• **Work to be completed**:
Rewrite all of the records below, putting "Give the position of" wherever "Identify the location of" appears and changing nothing else.
====== Given entries
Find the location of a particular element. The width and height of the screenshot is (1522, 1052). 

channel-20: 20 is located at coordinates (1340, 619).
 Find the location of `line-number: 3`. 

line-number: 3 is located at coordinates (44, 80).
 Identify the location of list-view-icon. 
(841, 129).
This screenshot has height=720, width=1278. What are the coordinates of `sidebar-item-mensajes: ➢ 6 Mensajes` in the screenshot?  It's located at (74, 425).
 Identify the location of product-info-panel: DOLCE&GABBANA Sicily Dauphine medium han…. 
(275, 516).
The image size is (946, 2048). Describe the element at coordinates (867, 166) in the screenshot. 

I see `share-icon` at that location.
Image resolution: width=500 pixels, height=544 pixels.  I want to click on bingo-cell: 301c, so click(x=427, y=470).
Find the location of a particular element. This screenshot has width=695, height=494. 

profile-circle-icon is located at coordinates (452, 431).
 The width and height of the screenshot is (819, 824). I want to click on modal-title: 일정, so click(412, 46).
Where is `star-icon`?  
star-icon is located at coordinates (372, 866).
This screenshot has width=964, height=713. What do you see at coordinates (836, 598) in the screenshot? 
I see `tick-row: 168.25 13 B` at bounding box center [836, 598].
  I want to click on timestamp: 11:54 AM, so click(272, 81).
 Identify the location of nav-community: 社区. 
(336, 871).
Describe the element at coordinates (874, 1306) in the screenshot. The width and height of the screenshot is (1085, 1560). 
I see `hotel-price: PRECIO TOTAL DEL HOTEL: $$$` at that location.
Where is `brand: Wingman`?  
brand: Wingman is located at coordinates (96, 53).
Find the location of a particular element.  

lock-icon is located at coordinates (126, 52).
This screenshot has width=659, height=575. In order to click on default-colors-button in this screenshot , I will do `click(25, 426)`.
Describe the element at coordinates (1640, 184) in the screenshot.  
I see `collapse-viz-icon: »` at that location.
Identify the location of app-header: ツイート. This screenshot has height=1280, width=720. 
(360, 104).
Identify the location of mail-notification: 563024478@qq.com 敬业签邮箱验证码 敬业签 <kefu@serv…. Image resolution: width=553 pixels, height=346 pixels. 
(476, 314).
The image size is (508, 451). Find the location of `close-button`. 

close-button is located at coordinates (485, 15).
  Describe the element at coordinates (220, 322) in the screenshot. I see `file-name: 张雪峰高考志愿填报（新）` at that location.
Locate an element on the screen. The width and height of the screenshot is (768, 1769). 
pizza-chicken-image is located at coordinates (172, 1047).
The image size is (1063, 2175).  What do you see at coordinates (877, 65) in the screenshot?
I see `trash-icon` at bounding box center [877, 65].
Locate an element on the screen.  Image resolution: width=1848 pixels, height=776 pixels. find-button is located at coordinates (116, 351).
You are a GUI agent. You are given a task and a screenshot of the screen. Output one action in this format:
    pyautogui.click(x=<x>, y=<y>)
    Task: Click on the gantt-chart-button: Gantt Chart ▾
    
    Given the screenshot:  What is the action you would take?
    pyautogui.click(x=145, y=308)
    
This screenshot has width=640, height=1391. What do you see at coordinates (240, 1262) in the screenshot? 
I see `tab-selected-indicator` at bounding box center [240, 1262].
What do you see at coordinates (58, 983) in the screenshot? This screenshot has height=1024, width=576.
============
• **Answer section**:
Find the location of a particular element. The width and height of the screenshot is (1522, 1052). 

channel-20: 20 is located at coordinates (1340, 619).
 Find the location of `line-number: 3`. 

line-number: 3 is located at coordinates (44, 80).
 Give the position of list-view-icon. 
(841, 129).
This screenshot has height=720, width=1278. What are the coordinates of `sidebar-item-mensajes: ➢ 6 Mensajes` in the screenshot?  It's located at (74, 425).
 Give the position of product-info-panel: DOLCE&GABBANA Sicily Dauphine medium han…. 
(275, 516).
The image size is (946, 2048). Describe the element at coordinates (867, 166) in the screenshot. 

I see `share-icon` at that location.
Image resolution: width=500 pixels, height=544 pixels.  I want to click on bingo-cell: 301c, so click(x=427, y=470).
Find the location of a particular element. This screenshot has width=695, height=494. 

profile-circle-icon is located at coordinates (452, 431).
 The width and height of the screenshot is (819, 824). I want to click on modal-title: 일정, so click(412, 46).
Where is `star-icon`?  
star-icon is located at coordinates (372, 866).
This screenshot has width=964, height=713. What do you see at coordinates (836, 598) in the screenshot? 
I see `tick-row: 168.25 13 B` at bounding box center [836, 598].
  I want to click on timestamp: 11:54 AM, so click(272, 81).
 Give the position of nav-community: 社区. 
(336, 871).
Describe the element at coordinates (874, 1306) in the screenshot. The width and height of the screenshot is (1085, 1560). 
I see `hotel-price: PRECIO TOTAL DEL HOTEL: $$$` at that location.
Where is `brand: Wingman`?  
brand: Wingman is located at coordinates (96, 53).
Find the location of a particular element.  

lock-icon is located at coordinates (126, 52).
This screenshot has width=659, height=575. In order to click on default-colors-button in this screenshot , I will do `click(25, 426)`.
Describe the element at coordinates (1640, 184) in the screenshot.  
I see `collapse-viz-icon: »` at that location.
Give the position of app-header: ツイート. This screenshot has height=1280, width=720. 
(360, 104).
Give the position of mail-notification: 563024478@qq.com 敬业签邮箱验证码 敬业签 <kefu@serv…. Image resolution: width=553 pixels, height=346 pixels. 
(476, 314).
The image size is (508, 451). Find the location of `close-button`. 

close-button is located at coordinates (485, 15).
  Describe the element at coordinates (220, 322) in the screenshot. I see `file-name: 张雪峰高考志愿填报（新）` at that location.
Locate an element on the screen. The width and height of the screenshot is (768, 1769). 
pizza-chicken-image is located at coordinates (172, 1047).
The image size is (1063, 2175).  What do you see at coordinates (877, 65) in the screenshot?
I see `trash-icon` at bounding box center [877, 65].
Locate an element on the screen.  Image resolution: width=1848 pixels, height=776 pixels. find-button is located at coordinates (116, 351).
You are a GUI agent. You are given a task and a screenshot of the screen. Output one action in this format:
    pyautogui.click(x=<x>, y=<y>)
    Task: Click on the gantt-chart-button: Gantt Chart ▾
    
    Given the screenshot:  What is the action you would take?
    pyautogui.click(x=145, y=308)
    
This screenshot has width=640, height=1391. What do you see at coordinates (240, 1262) in the screenshot? 
I see `tab-selected-indicator` at bounding box center [240, 1262].
What do you see at coordinates (58, 983) in the screenshot? This screenshot has height=1024, width=576.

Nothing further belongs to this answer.